> _Lesetext_:
┌──

Sicherheit | | Nr. 258/24
TOP 1: Konkrete Maßnahmen für die Sicherheit im Land
Es gilt das gesprochene Wort!
Sehr geehrte Frau Präsidentin,
meine sehr geehrten Damen und Herren,
Brokstedt, Mannheim, Solingen.
Die Aufzählung könnte ich weiterführen. Schreckliche, in gewissen Punkten ähnliche und doch sehr unterschiedliche Taten. Begangen von Menschen, die unser freiheitliches, offenes und tolerantes Zusammenleben, unsere liberale Demokratie, ablehnen oder sogar bekämpfen wollten. Aus unterschiedlichen Gründen: Islamismus, individueller Frustration, gescheiterter Integration. Taten, die das Sicherheitsgefühl der Menschen in Deutschland und Schleswig-Holstein nachhaltig erschüttert haben. Jede Tat für sich, aber auch die Summe der Taten.
Laut ARD-Deutschland-Trend im September fühlt sich in Deutschland in der Öffentlichkeit nur noch knapp über die Hälfte der Befragten sicher oder sehr sicher. 72 Prozent der Befragten wünschen sich mehr Befugnisse für die Polizei.
Und zugleich sehnt sich die große Mehrheit der Menschen in Deutschland nach Zusammenhalt in Zeiten, die von Unsicherheit und Negativschlagzeilen geprägt ist. Der Großteil der Gesellschaft, der Antworten erwartet. Antworten statt Streit.
Diese so dringend erwarteten Antworten gibt die Landesregierung gemeinsam. Ohne Streit. Ohne Schaum vor dem Mund. Ohne laut zu werden, um sich gegenseitig in der Positionierung zu übertreffen oder auf Unterschiede zu beharren. Diese Antworten gibt die Landesregierung mit dem Maßnahmenpaket in diesen besonderen Zeiten. Das Maßnahmenpaket ist ein starkes Zeichen der schwarz-grünen Geschlossenheit in Schleswig-Holstein, aber in Bezug auf die erforderlichen Bundesratsinitiativen gemeinsam mit Nordrhein-Westfalen und Baden-Württemberg weit über Schleswig-Holstein hinaus. Dafür möchte ich mich bei der gesamten Landesregierung bedanken!

└──

> _Datenauszug_:
┌──

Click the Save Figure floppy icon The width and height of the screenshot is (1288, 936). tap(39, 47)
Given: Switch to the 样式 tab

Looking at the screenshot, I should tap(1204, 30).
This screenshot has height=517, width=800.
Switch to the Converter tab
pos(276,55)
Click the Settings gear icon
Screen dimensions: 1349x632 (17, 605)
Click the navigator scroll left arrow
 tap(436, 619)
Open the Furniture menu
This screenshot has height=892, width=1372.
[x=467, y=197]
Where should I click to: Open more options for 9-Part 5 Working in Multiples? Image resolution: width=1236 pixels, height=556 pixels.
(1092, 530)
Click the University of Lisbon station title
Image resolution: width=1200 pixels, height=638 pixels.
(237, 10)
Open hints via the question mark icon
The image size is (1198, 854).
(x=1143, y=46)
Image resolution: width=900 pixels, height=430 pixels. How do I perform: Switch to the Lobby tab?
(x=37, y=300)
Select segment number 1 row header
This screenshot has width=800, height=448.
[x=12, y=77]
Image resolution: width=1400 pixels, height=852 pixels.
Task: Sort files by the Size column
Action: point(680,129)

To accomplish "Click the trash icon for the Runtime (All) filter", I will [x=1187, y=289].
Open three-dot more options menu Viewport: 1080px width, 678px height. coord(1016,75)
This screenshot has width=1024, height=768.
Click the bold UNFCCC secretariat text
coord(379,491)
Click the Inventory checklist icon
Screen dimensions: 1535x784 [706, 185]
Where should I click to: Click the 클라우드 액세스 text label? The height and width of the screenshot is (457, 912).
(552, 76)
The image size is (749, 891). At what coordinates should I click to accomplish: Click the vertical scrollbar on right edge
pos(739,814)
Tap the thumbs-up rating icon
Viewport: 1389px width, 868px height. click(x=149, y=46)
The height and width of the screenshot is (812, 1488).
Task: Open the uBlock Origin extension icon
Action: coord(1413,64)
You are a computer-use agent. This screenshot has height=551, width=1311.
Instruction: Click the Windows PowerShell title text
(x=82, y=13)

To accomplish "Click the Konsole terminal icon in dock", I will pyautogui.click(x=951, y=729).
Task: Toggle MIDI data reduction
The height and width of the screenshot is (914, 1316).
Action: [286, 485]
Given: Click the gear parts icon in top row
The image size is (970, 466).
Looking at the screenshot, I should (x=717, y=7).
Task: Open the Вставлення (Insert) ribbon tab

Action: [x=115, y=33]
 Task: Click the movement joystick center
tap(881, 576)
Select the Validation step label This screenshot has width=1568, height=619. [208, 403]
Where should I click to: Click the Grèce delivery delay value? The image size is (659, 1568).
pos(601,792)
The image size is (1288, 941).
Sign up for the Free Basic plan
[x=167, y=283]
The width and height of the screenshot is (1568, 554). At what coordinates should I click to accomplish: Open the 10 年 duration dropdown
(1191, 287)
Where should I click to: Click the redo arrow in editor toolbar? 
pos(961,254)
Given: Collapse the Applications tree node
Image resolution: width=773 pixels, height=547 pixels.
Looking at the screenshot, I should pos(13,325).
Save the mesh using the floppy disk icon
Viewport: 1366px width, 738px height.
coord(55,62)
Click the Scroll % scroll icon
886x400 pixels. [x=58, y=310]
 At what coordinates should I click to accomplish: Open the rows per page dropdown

└──

> _Anweisung 1_: Wie viel Prozent der Befragten wünschen sich laut der Rede zur Sicherheit im Land mehr Befugnisse für die Polizei?
> _Anweisung 2_: Setze die Rede zur Sicherheit im Land nach ihrem letzten Satz fort.

> _Schriftliche Antwort 1_: 72 Prozent der Befragten wünschen sich mehr Befugnisse für die Polizei.

> _Schriftliche Antwort 2_:
Herr Vogt, Sie haben sich gestern zitieren lassen, dass es „peinlich“ für den Ministerpräsidenten sei, dass erst ein Papier kopiert werde und er dann politisch schwierige Punkte streichen würde. Es tut mir ja schon fast leid, dass wir Sie enttäuschen müssen und uns auch in all diesen herausfordernden Punkten geeinigt haben. Auch in Punkten, die die FDP offenbar ablehnt.
Mit dem Maßnahmenpapier werden wichtige Initiativen, landes- und bundesrechtliche, auf den Weg gebracht, die die Polizei im 21. Jahrhundert dringend für ihre Arbeit braucht. Dabei haben wir alle kein Erkenntnisproblem. Wir wissen, dass sich Taten in fast allen Deliktsbereichen und Kommunikation sowieso massiv ins Internet verlagern. Dass sich Menschen zunehmend im Internet radikalisieren. Dass Hass und Hetze im Netz zunehmen.
Allerdings haben wir den Entwicklungen nach wie vor nicht die entsprechenden Befugnisse unserer Polizei angepasst. Das wird mit dem Maßnahmenpaket in entscheidenden Punkten nachgeholt und mit den Bundesratsinitiativen auf den Weg gebracht.
Aktuell ist es aufgrund zweier Gerichtsentscheidungen nicht möglich, ganz entscheidende Daten überhaupt zu erheben.
Das eine sind die Funkzelldaten zur Strafverfolgung:
Gerade aus meiner Berufserfahrung als Staatsanwältin weiß ich nur zu gut, dass die Funkzelldaten gerade bei gewerbsmäßigen Diebstahlstaten häufig die einzigen Ermittlungsansätze sind. Umso wichtiger, dass der Bundesjustizminister endlich einen Vorschlag vorlegt, um den Schwebezustand zu beenden. Und das darf nicht heißen, dass mit dem Vorschlag die bisherigen Befugnisse deutlich eingeschränkt werden, sondern vielmehr auch eine ausdrückliche Erweiterung auf Fälle der gefährlichen Körperverletzung umfasst ist!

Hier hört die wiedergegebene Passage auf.